Sift the dry ingredients together.
Make a well in the centre and add enough buttermilk to make a soft dough.
Knead lightly and flatten into a round. Cut a cross on top and bake at 425° for about 40 mins.

Now, when I come across Irish Soda Bread recipes, I notice additional ingredients are often included: sugar, baking powder, raisins. Confused, I turned to the Internet for answers and was thrilled to find the Society for the Preservation of Irish Soda Bread (SPISB).

Enter Ed O'Dwyer.

In 2001 O'Dwyer overheard the winner of an Irish Soda Bread competition bragging that her soda bread secret was to soak raisins in whiskey overnight.

"That really annoyed me," O'Dwyer said. "Many people think adding whiskey to something makes it an Irish dish. That's both insulting and stereotyping," he added.

O'Dwyer felt that the traditional Irish Soda Bread he grew up with was disappearing under gobs of green icing and sugar. So in 2003 he launched the SPISB.

On the Society's website, O'Dwyer writes emphatically,

"If your soda bread has raisins, it's not soda bread! It's called Spotted Dog or Railway Cake! If it contains raisins, eggs, baking powder, sugar or shortening, it's called cake, not bread.
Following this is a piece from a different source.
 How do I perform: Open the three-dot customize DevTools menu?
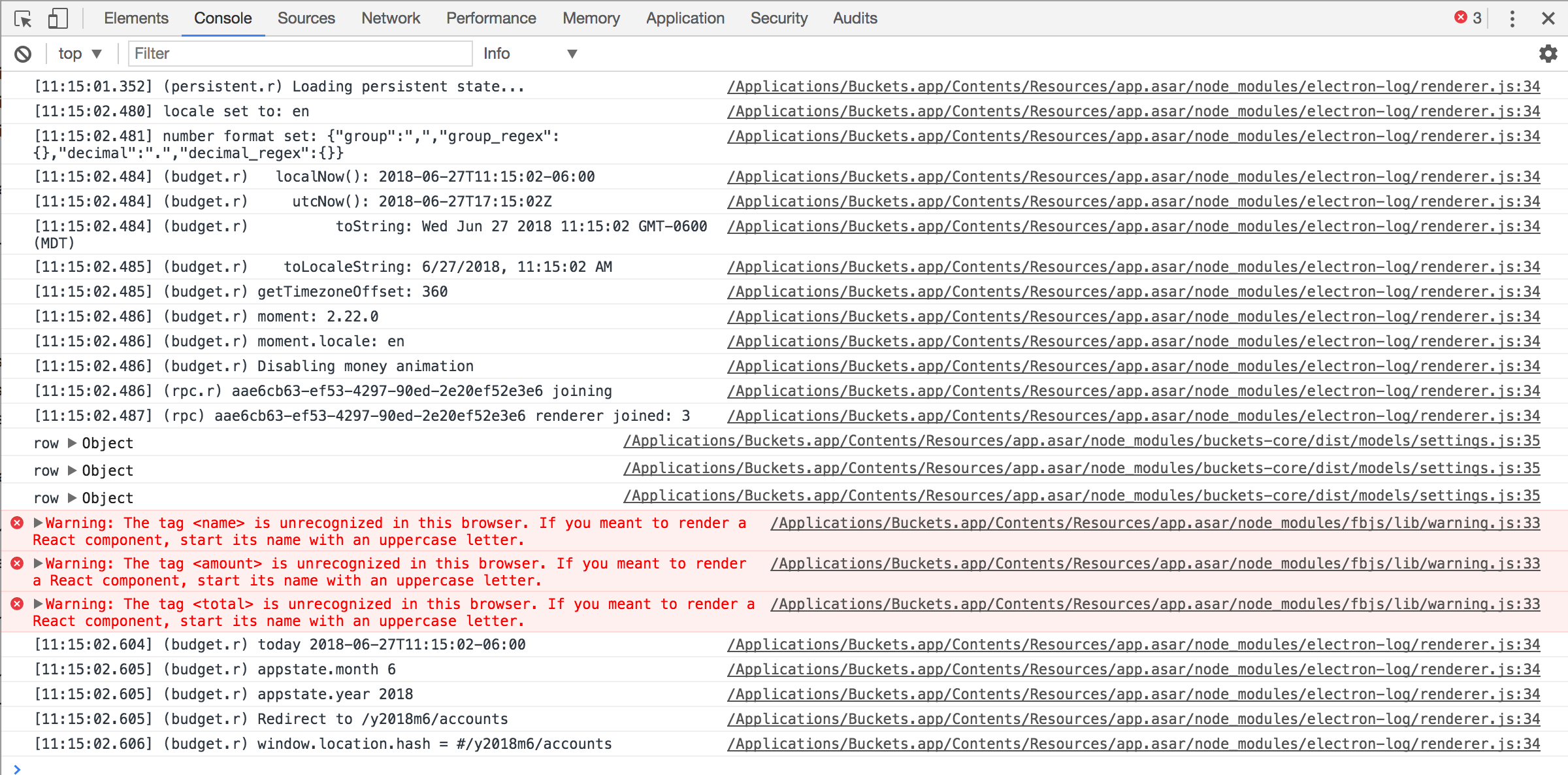(1512, 18)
All are tasty, but not traditional Irish Soda Bread!"

My daughter and I have been doing it right, after all!

O'Dwyer's website, www.sodabread.info, states that SPISB is,

"one of those Societies where there are no dues, no meetings, and the only requirement for joining is to bake traditional Irish Soda Bread from time to time and teach a child about soda bread and how to make it."

Good news for me; I've been a member for 13 years and didn't even know it.